PANGKALPINANG, JOURNALARTA.Com – Ketergantungan Provinsi Bangka Belitung (Babel) terhadap sektor pertambangan timah hingga saat ini masih sangat tinggi. Di tengah kondisi ini, salah satu tokoh politik terkemuka di Babel, Erzaldi Rosman Djohan kembali menyuarakan komitmennya untuk memperjuangkan hak-hak penambang rakyat terutama terkait penyelesaian Wilayah Pertambangan Rakyat (WPR) dan Izin Pertambangan Rakyat (IPR).
Dalam wawancara pada Kamis (17/10/2024), Erzaldi mengakui bahwa hambatan regulasi menjadi salah satu faktor utama yang membuat proses perizinan dan regulasi terkait WPR dan IPR masih terkatung-katung.
“Soal WPR dan IPR itu terus kami perjuangkan, meskipun berbagai aturan dan regulasi membuat masalah itu sulit terealisasi,” ujarnya.

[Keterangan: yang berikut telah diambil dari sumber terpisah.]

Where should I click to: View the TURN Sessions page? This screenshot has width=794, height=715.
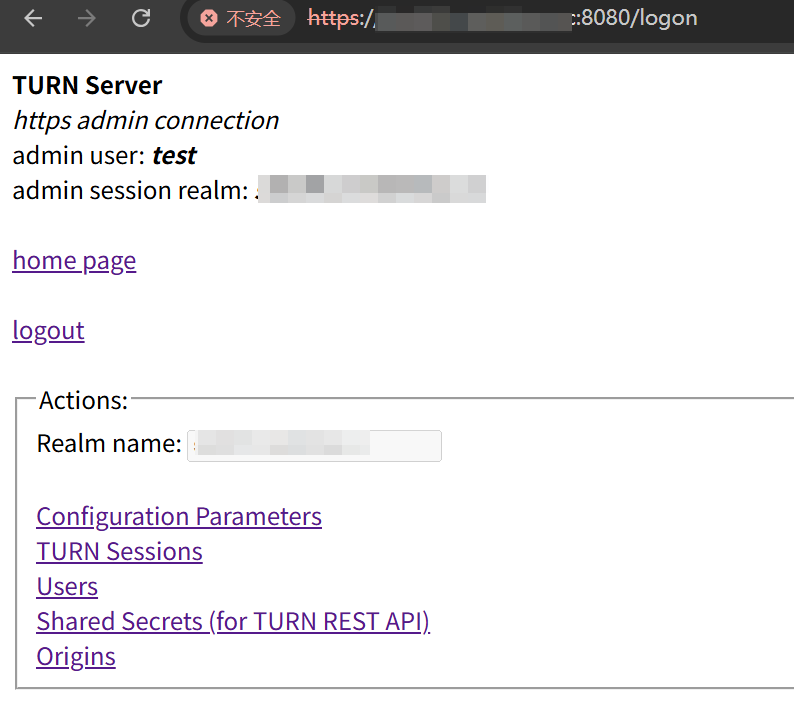[119, 552]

Erzaldi sangat memahami betul bahwa masyarakat Babel masih sangat bergantung pada sektor pertambangan, terutama timah. Namun, ia juga mengingatkan pentingnya menyiapkan masyarakat untuk kehidupan pasca-tambang, mengingat sumber daya alam yang terbatas.

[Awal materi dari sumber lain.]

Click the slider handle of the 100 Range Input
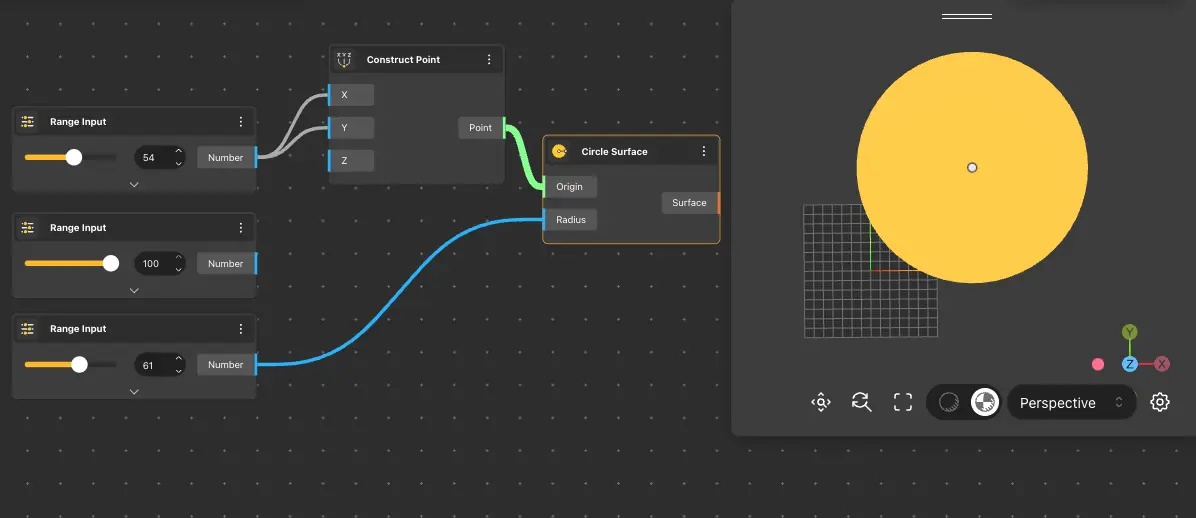Viewport: 1196px width, 518px height. tap(111, 264)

Ketergantungan Masyarakat Terhadap Tambang
“Pastilah, bagaimanapun masyarakat Babel harus dipersiapkan untuk kehidupan pasca-tambang. Namun, bahwa sekarang ini ketergantungan masyarakat Babel terhadap tambang masih sangat dominan dan tinggi, juga tidak bisa diabaikan,” ujar Erzaldi.

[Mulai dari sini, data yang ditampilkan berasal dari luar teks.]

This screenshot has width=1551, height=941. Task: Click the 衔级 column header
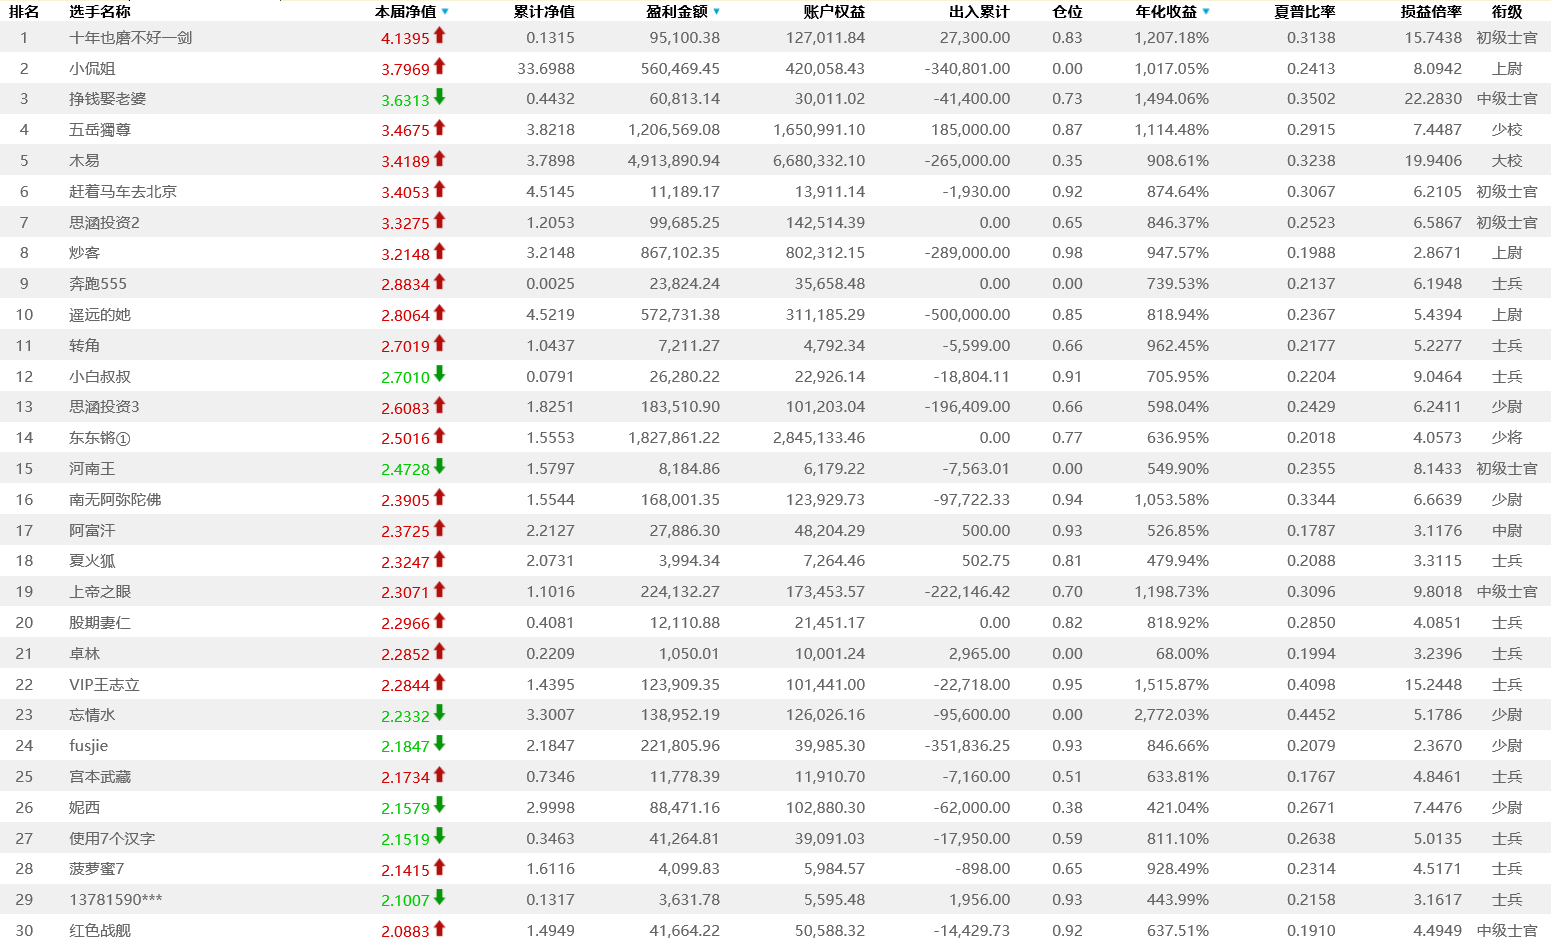click(x=1507, y=12)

Menurutnya, di satu sisi perlu ada upaya untuk mengalihkan ketergantungan masyarakat dari tambang menuju sektor-sektor lain yang lebih berkelanjutan.
Namun di sisi lain, ia juga menyadari bahwa penambang rakyat harus diberikan kesempatan untuk bekerja dengan aturan yang jelas dan pasti. Inilah yang menjadi dasar dari perjuangan Erzaldi dalam memperjuangkan WPR dan IPR.
“Di satu sisi kita harus mempersiapkan masyarakat Babel untuk pasca tambang, namun di sisi lain kita juga ingin agar masyarakat yang hidup dari pertambangan bisa menambang dengan tenang, sesuai aturan, dan berdiri di atas regulasi yang jelas dan pasti,” lanjutnya.
Komitmen Erzaldi untuk Penambang Rakyat
Saat disinggung mengenai langkah-langkah yang akan diambilnya jika terpilih kembali untuk memimpin Babel selama lima tahun ke depan, Erzaldi menegaskan bahwa persoalan WPR dan IPR menjadi salah satu prioritas utamanya.
Menurutnya, penyelesaian masalah ini akan menjadi salah satu langkah awal untuk memberikan kepastian hukum bagi penambang rakyat di Babel.